I had intended to wander only a short way along the trail, but after I had gone a mile or two it occurred to me as likely that the spring-wagon driver would come back that way before long out of curiosity, and I thought I might leave a message for him to bring out some fresh eggs and leave them there. I could tell Tish I had found a nest, or perhaps, since that would be lying, I could put them in a nest and let her find them. I'd have ordered tea, too, if I could have thought of any way to account for it.
"I'm going to do some meditating myself to-day," I remarked, "but I think better when I'm moving. If I don't come back in an hour or so don't imagine I've been kidnaped."
Tish turned on her stone and looked at me.
"You will not be kidnaped," she said shortly. "I cannot imagine any one safer than you are in that costume."
Well, I made my way along the trail as rapidly as I could. It was twenty miles there and back and I've seen the day when two city blocks would send me home to soak my feet in hot water. But the sandals were easy to walk in and my calico skirt was short and light.
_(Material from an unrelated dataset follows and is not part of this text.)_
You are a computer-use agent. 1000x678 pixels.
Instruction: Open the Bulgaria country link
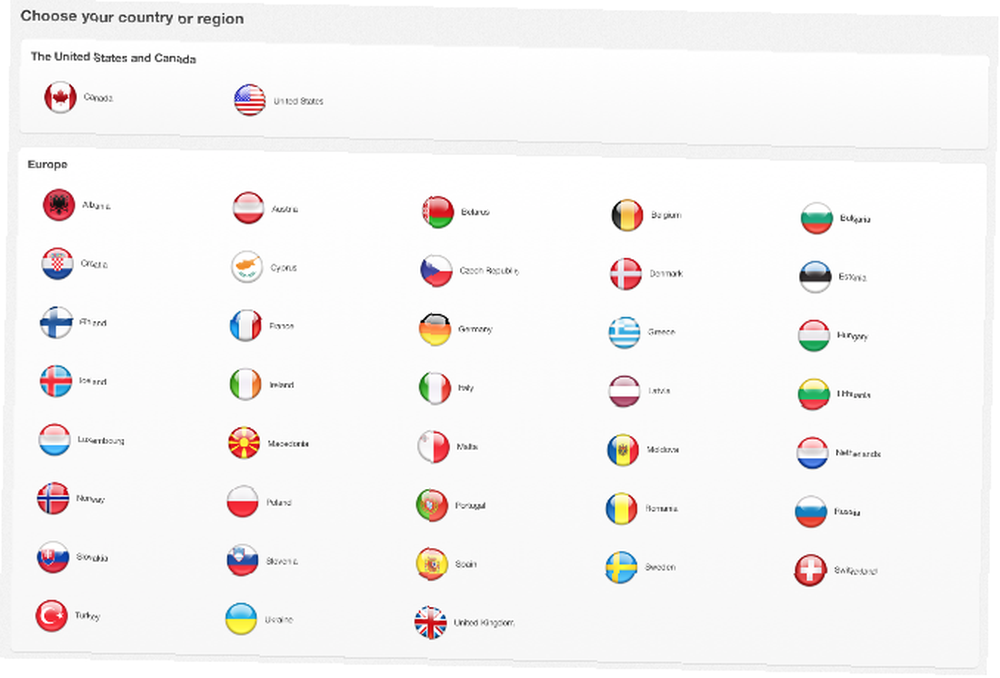(855, 218)
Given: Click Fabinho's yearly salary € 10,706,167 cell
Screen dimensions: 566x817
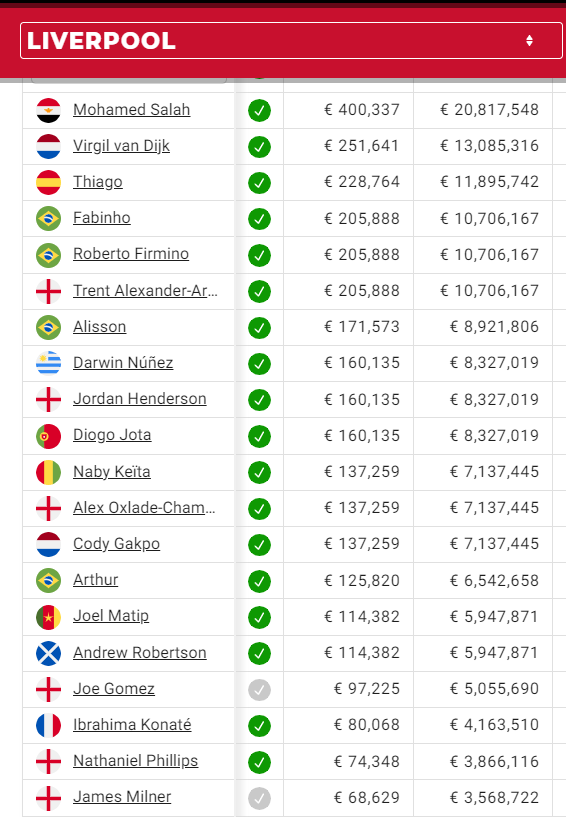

I had no paper to write my message on, of course, but on the way I gathered a large white fungus and I scraped a note on it with a pin. With the fungus under my arm I walked briskly along, planning an omelet with the eggs, if we got any, and gathering mushrooms here and there. It was the mushrooms that led me to the discovery of a camping-place that was prehistoric in its primitiveness—a clearing, surrounded by low bushes, and in the center a fireplace of stones with a fire smouldering. At one side a heap of leaves and small twigs for a bed, a stump for a seat, and lying on top of it a sort of stone axe, made by inserting a sharp stone into the cleft of a sapling and tying it into place with a wild-grape tendril. Pegged out on the ground to cure was a rabbit skin, indifferently scraped. It made our aluminum kettle and canvas tepee look like a marble-vestibuled apartment on Riverside Drive.
The whole thing looked pitiful, hungry. I thought of Tish sitting on a stone inviting her soul, while rabbits came from miles round to stick their heads through our nooses and hang themselves for our dinner; and it seemed to me that we should share our plenty. I thought it probable that the gentleman of the woods lived here, and from the appearance of the place he carried all his possessions with him when he wore his bathing-trunks. If I had been in any doubt, the sight of Aggie's wire hairpin, sharpened and bent into a serviceable fishhook, decided me. I scratched a message for him on another fungus and left it:—
If you need anything come to the Indian tepee at the lake. We have no clothing to spare, but are always glad to help in time of trouble.
(Signed) ONE OF THE SIMPLE LIFERS.
I went on after that and about noon reached our point of exodus from the wagon. I was tired and hot and I kept thinking of my little dining-room at home, with the electric fan going, and iced cantaloupe, and nobody worrying about her soul or thinking her own thoughts, and no rabbits.